Feurige Wontons und Nudelsuppen: »Sichuan Ravioli« neu in Wien
Wer authentische Sichuan-Küche probieren möchte, muss nicht nach China fliegen: Handgemachte Nudeln und Sichuan Ravioli warten jetzt direkt beim Naschmarkt.
An der Rechte Wienzeile, dort, wo der Naschmarkt täglich mit seiner Mischung aus Duftwolken und Menschenströmen um Aufmerksamkeit ringt, ist still und heimlich ein neues Lokal eingezogen, das allerdings alles andere als still kocht: Das »Sichuan Ravioli«. Ein neuer Ableger der »Chili & Pfeffer«-Familie bringt Chengdu-Flair direkt in den 4. Bezirk.

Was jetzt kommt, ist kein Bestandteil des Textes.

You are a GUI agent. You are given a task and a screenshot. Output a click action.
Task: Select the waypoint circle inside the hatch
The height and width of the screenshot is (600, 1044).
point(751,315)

Die Karte ist eine kleine Reise durch Sichuan. Los geht’s mit einer Reihe kalter Vorspeisen: Da liegen etwa eingelegte Eier, würzig und überraschend von der Textur, Entenstreifen nach Ganbian-Art, leicht knusprig und voller Umami, ein Rinderduo aus geschmorter Wange und Kutteln, dazu ein Gurkensalat mit hausgemachtem Chiliöl, geräucherter Tofu mit Koriander und ein paar andere kleine Teller, die man am besten teilt.
Wer nach den ersten Geschmackskicks noch klar denken kann (und vielleicht schon den prickelnden Sichuanpfeffer auf der Zunge spürt), landet bei den Nudeln. Einige davon handgezogen, andere klassisch – aber alle handgemacht und mit genau diesem Sichuan-Charakter, der sich irgendwo zwischen warm, scharf, würzig und »Ich nehm noch einen Bissen« bewegt. Es gibt Nudelsuppen, Dan-Dan-Nudeln, Chongqing-Nudeln und Süßkartoffelnudeln, die überraschend anders schmecken und eine leicht »gummiähnliche« Textur aufweisen.
Überhaupt ist die Schärfe hier ein Thema für sich. Der Besitzer versichert freundlich, man habe alles »eh schon an europäische Zungen angepasst«, doch die Teller sprechen eine etwas andere Sprache. Nicht brutal scharf, aber würzig, warm. Und wer noch einen Schritt weitergehen möchte, greift zum hausgemachten Chiliöl, das aus drei verschiedenen Chilisorten hergestellt wird und wie eine Einladung zur kleinen Mutprobe bereitsteht.
Und dann natürlich das Herzstück: die Sichuan Ravioli – auch Dragon Wontons genannt – zarte, dünn gewalzte Teigtaschen, die in Wien bisher ein seltenes Vergnügen waren. Die Klassiker kommen mit Schwein oder Schwein-Garnele, entweder in klarer Brühe oder mit Chiliöl. Dann gibt es eine Variante mit Fisch, eine mit Huhn, und für alle, die gern ein bisschen Glanz am Teller haben, die Imperial Ravioli mit Garnele und Kaviar.
Zwischendurch gibt es Reisgerichte, Schmorstücke und andere Wohlfühlklassiker, die zeigen, dass Sichuan-Küche viel mehr ist als Chili und Hitze. Und am Ende warten Desserts wie Klebreisbällchen mit schwarzem Sesam, Reiskuchen mit braunem Zucker oder Matcha-Eis.